Nepomuk/FileIndexer

From KDE UserBase Wiki
Revision as of 18:19, 28 January 2013 by Yurchor (talk | contribs)
Other languages:

Note

This page documents the Nepomuk File Indexer and how it can be configured.


File Indexer

Nepomuk serves as the primary file indexer for the KDE Workspace.

Architecture

With KDE Workspace 4.10, the Nepomuk File Indexer indexes the files in two phases. The first phase, called Basic Indexing, just extracting the filename, modification date, and mimetype. The second phase is responsible for looking inside the file and extracting information such as the Artist, Album and Title.

By default the Basic Indexing always runs, and can be controlled by suspending the Nepomuk File Indexer via the Nepomuk Controller.
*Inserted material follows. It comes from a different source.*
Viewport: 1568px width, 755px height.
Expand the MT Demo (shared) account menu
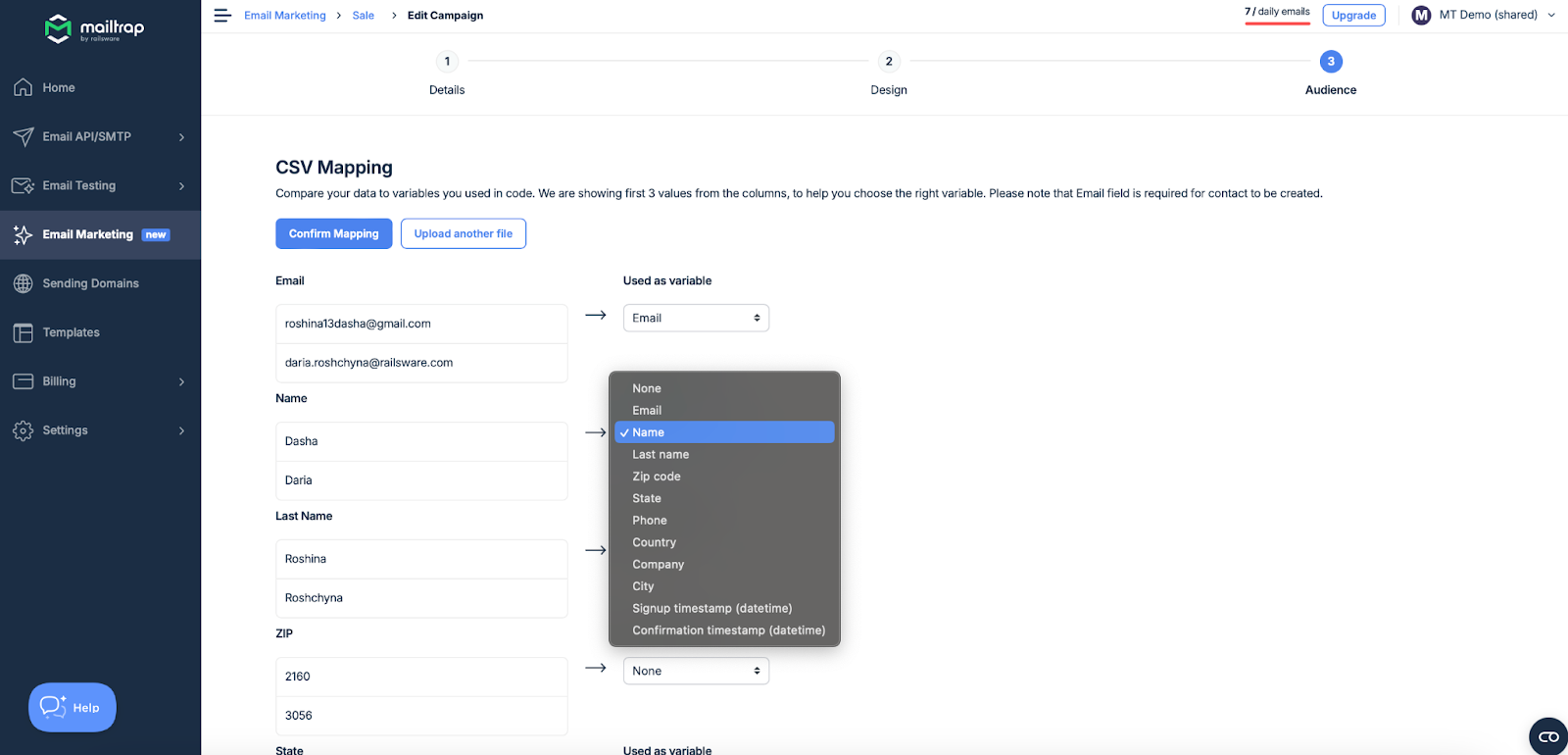tap(1484, 15)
File Indexing is only performed, by default, when the user is idle.

Changing the default behavior

Based on your requirements, the user can change the default behavior and allow the FileIndexer to always run. This default behavior can be changed by editing the nepomukstrigirc and adding the following options -

[Indexing]
BasicIQDelay=0
FileIQDelay=0
NormalMode_FileIndexing=suspend


The following options can be changed -

  • BasicIQDelay - By default, the basic indexing queue doesn't wait between files. An artificial delay can be introduced by this parameter.
  • FileIQDelay - File Indexing is an intensive process. One might want a delay between files, so that the indexing runs slower.
  • NormalMode_FileIndexing - This can be either "suspend" or "resume". If it is set to "resume" then the file indexer, will always be run during normal indexing.

Startup Scan

On starting the Nepomuk File Indexer, it scans through all the all the files marked for indexing and checks if they have been modified. This scan on startup may take some amount of time. By default it is not configurable. It can however, be avoided by adding this parameter to the nepomukstrigirc.

[General]
disable initial update=true


This will disable the startup scan of all the indexed files.

File Indexing Errors

Due to bugs and incorrect files one occasionally might encounter files which cannot be indexed. One can log the indexing errors in that case by changing the following parameter in nepomukstrigirc.

[General]
debug mode=true


This will cause all the file errors to be written to the $KDEDIR/share/data/nepomuk/file-indexer-error.log file. You might want to check this file and report the errors by uploading the relevant file and error on http://bugs.kde.org

File Formats

With the KDE Workspace 4.10 release, we no longer rely on Strigi for file indexing. We now rely on our own home-grown indexer which use libraries already heavily used within KDE.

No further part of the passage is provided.